Depuis son arrivée aux abords de la Planète rouge il y a bientôt deux décennies, Mars Express est l’une des plus grandes fiertés de l’Agence spatiale européenne. Au même titre que son homologue américain, le Mars Reconnaissance Orbiter de la NASA qui l’a rejoint un an plus tard, il a largement contribué à révolutionner l’étude de notre voisine au début du millénaire.
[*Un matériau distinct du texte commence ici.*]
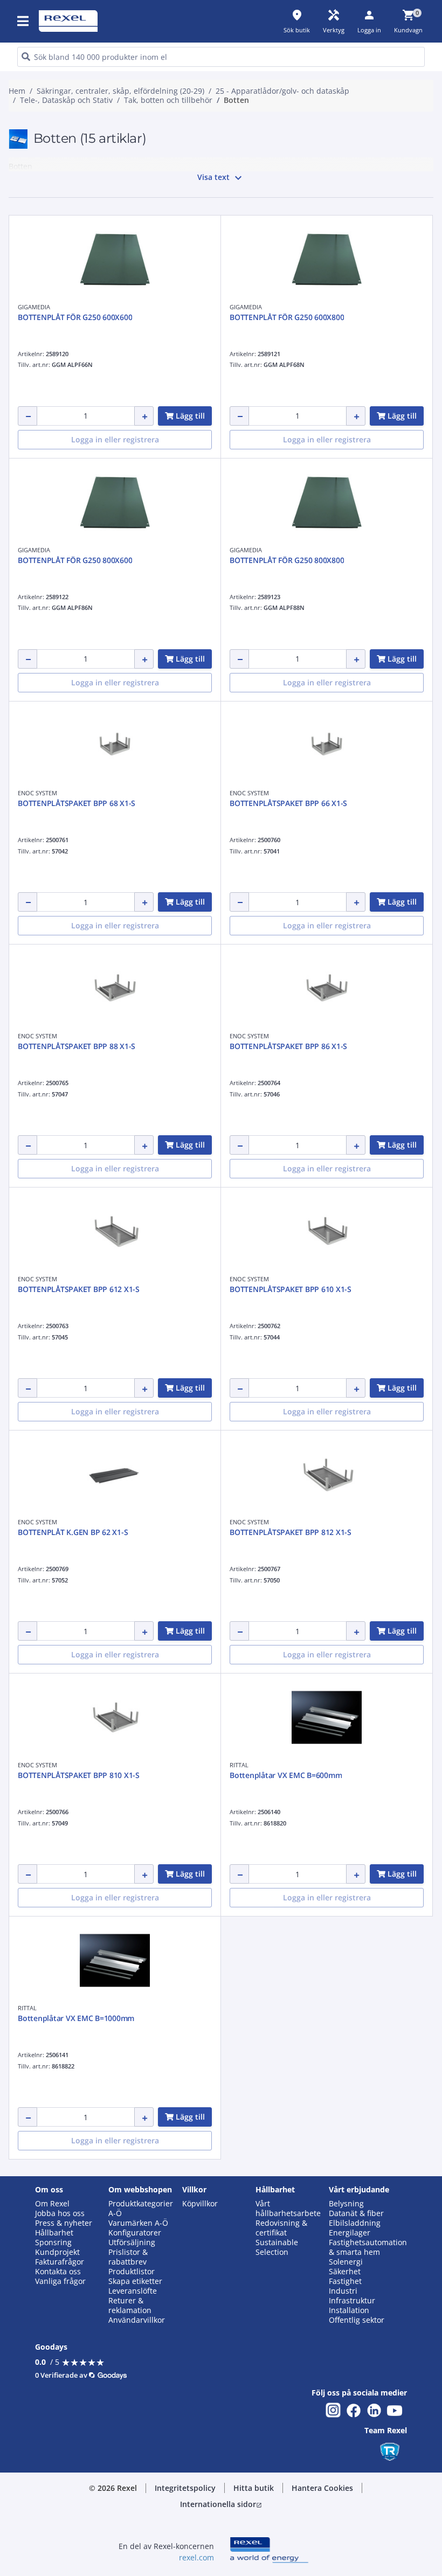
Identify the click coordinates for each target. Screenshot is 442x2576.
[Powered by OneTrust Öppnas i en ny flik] (336, 537)
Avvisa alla (243, 505)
On lui doit par exemple la carte la plus complète de la composition chimique de l’atmosphère martienne. Elle a aussi joué un rôle déterminant dans la chasse à l’eau. La sonde a cartographié des tas de structures géologiques qui suggèrent très fortement que Mars abritait autrefois de grandes quantités d’eau — et par extension, d’éventuelles formes de vie. Aujourd’hui encore, les engins comme Perseverance continuent de s’appuyer sur ses données pour percer les secrets de la planète.
Ces exploits techniques, l’ESA les doit notamment à la High Resolution Stereo Camera. Cet instrument est l’un des plus importants de la sonde. Grâce à lui, elle a pu cartographier plus de 98 % de la surface totale de la planète — et il ne s’agit pas de simples photos.
Comme son nom l’indique, la HRSC est composée d’un couple de caméras qui permettent de modéliser la surface en trois dimensions. Les images ainsi produites permettent d’apprécier l’ampleur saisissante des majestueux reliefs de Mars, contrairement aux photos des autres sondes qui n’en donnent qu’une vague idée.
Un somptueux survol de Noctis Labyrinthus
Tout récemment, à deux mois de son vingtième anniversaire en orbite de Mars, l’ESA a publié une vidéo qui condense une autre superbe campagne d’observation. Mars Express a capturé les détails de l’une des régions les plus remarquables de la planète.
Sa première caractéristique, c’est sa localisation. Elle est située entre deux autres points d’intérêt majeurs. D’un côté, on trouve le colossal Valles Marineris, le plus grand réseau de canyons de tout le système solaire. De l’autre, il y a la région du Tharsis, qui héberge les plus grands volcans du système solaire.
Niché entre les deux se trouve la cible de ces nouvelles observations : Noctis Labyrinthus (« le labyrinthe de la nuit »), un immense enchevêtrement de vallées qui s’étend sur environ 1200 kilomètres — à peu près la longueur de l’Italie selon l’ESA. Il a fallu un total de huit orbites de Mars Express pour en capturer tous les détails.
Ces précipices sont des cicatrices laissées par l’activité volcanique du Tharsis. Au fil des millénaires, elle est devenue si intense qu’elle a soulevé et disloqué la croûte martienne sur des centaines de kilomètres. De larges pans de terrain se sont écroulés sur eux-mêmes, laissant place à de vastes fossés d’effondrements (les géologues parlent de graben). C’est un phénomène qui existe aussi sur Terre ; la plaine d’Alsace, par exemple, est logée dans la partie sud du fossé rhénan, qui est lui-même un fossé d’effondrement.
Mais s’il existe des similitudes topologiques, les échelles sont radicalement différentes. Au cœur du Noctis Labyrinthus, les fossés peuvent atteindre 6 km de profondeur, soit les deux tiers de la taille de l’Everest ! Un chiffre qui illustre bien l’ampleur du cataclysme géologique qui a laissé ces séquelles dans le paysage.
Ces falaises ne sont pas restées figées bien longtemps. Au fil du temps, ce sont le vent et surtout l’eau qui ont fini de façonner ce paysage. Si ces fossés sont aussi larges aujourd’hui (jusqu’à 30 kilomètres), c’est à cause de la fonte du pergélisol. Ces glaces perpétuelles ont laissé leur place à d’immenses torrents qui ont progressivement rogné les hauts plateaux.
De belles images, mais surtout des données précieuses
Au-delà de l’impact visuel pour le grand public, ces données topologiques sont très utiles pour les planétologues. Pour commencer, étudier la structure du graben permet de remonter à l’origine des processus géologiques impliqués. Cela permet de comprendre comment l’intérieur de la planète est structuré, et par extension, comment la planète s’est formée. Sachant qu’il s’agit d’un analogue géologique de la Terre, ces travaux peuvent aussi nous renseigner sur les mécanismes qui ont façonné notre Planète bleue.
Mais il ne s’agit pas seulement d’un voyage dans le passé. Les relevés de ce genre peuvent aussi permettre d’identifier des sites particulièrement intéressants qui mériteraient d’être explorés un jour par des rovers… ou même par des humains, si la colonisation martienne dont rêve Elon Musk se concrétise un jour.